Every line from the first one in the listing down to the line with "года (542, 1586)" should be restated word for word.
** Opening Data for this exercise block **
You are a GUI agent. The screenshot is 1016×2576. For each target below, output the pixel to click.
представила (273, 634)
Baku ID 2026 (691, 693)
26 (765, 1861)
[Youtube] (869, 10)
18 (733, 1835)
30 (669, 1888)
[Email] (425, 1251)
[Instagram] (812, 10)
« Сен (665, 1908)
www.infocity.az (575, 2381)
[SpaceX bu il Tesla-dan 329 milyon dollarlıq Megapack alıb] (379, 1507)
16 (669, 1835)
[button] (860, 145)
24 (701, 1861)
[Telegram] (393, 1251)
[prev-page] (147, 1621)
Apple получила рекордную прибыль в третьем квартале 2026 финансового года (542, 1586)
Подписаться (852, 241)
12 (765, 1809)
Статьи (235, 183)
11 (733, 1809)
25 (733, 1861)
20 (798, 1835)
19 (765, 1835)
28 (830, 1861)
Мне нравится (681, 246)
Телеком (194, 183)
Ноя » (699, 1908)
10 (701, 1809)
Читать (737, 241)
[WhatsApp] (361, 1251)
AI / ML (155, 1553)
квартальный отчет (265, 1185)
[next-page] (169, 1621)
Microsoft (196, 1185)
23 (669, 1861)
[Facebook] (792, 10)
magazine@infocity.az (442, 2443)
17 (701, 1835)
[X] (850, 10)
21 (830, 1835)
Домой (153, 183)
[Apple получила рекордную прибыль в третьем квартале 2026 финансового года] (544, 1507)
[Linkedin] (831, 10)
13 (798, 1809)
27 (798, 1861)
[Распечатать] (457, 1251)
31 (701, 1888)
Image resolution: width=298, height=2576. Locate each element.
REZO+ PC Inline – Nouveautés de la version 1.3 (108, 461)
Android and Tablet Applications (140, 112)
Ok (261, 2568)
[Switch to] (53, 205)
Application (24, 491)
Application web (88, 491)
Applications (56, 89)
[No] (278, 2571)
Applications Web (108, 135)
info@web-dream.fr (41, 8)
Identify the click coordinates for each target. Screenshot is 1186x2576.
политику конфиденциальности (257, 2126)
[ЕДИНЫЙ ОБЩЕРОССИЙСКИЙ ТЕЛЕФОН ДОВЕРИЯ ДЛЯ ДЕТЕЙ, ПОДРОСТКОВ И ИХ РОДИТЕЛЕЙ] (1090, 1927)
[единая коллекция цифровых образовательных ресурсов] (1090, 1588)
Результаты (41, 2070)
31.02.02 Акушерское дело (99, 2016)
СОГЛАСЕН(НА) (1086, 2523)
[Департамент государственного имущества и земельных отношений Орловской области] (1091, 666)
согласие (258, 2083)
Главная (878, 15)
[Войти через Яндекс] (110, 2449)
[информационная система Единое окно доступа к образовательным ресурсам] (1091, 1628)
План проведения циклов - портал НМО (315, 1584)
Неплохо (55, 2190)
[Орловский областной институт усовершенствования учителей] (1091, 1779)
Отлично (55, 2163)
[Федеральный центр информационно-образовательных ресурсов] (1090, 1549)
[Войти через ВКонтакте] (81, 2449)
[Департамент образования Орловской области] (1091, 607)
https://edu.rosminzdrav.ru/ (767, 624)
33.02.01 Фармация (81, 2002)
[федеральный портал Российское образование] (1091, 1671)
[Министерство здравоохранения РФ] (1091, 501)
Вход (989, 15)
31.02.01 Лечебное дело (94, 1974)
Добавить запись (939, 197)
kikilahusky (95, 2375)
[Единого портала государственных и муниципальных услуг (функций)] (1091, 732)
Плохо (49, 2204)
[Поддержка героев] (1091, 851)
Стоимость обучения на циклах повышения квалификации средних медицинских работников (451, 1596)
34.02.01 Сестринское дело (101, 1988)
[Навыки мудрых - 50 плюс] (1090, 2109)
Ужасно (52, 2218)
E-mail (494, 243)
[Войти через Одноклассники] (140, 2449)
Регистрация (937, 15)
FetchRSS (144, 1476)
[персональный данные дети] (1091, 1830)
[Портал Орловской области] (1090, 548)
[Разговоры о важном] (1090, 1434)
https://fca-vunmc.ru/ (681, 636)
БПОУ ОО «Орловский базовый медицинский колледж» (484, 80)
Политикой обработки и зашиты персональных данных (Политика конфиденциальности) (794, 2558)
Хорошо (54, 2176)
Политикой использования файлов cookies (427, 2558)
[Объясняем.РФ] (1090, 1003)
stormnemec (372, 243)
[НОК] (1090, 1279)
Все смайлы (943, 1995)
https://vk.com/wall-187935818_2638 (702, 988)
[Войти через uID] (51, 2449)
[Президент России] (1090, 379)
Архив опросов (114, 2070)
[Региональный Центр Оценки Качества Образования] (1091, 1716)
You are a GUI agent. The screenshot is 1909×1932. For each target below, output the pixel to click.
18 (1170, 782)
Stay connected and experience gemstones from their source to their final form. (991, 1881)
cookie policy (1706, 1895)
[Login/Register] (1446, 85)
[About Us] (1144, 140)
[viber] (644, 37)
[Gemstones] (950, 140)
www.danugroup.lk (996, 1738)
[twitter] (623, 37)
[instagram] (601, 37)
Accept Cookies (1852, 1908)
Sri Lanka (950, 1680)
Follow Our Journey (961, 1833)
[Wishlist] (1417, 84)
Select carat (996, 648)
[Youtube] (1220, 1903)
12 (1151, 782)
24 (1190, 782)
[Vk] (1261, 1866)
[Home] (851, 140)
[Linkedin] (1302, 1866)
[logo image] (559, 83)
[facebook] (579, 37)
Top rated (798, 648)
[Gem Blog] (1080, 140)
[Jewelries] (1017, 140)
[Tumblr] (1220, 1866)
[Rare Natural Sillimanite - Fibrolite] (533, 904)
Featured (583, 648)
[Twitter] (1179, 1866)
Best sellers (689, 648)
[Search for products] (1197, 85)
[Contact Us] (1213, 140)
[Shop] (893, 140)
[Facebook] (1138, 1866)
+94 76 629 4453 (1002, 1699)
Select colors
** Closing Data for this exercise block **
### Answer below
You are a GUI agent. The screenshot is 1016×2576. For each target below, output the pixel to click.
представила (273, 634)
Baku ID 2026 (691, 693)
26 (765, 1861)
[Youtube] (869, 10)
18 (733, 1835)
30 (669, 1888)
[Email] (425, 1251)
[Instagram] (812, 10)
« Сен (665, 1908)
www.infocity.az (575, 2381)
[SpaceX bu il Tesla-dan 329 milyon dollarlıq Megapack alıb] (379, 1507)
16 (669, 1835)
[button] (860, 145)
24 (701, 1861)
[Telegram] (393, 1251)
[prev-page] (147, 1621)
Apple получила рекордную прибыль в третьем квартале 2026 финансового года (542, 1586)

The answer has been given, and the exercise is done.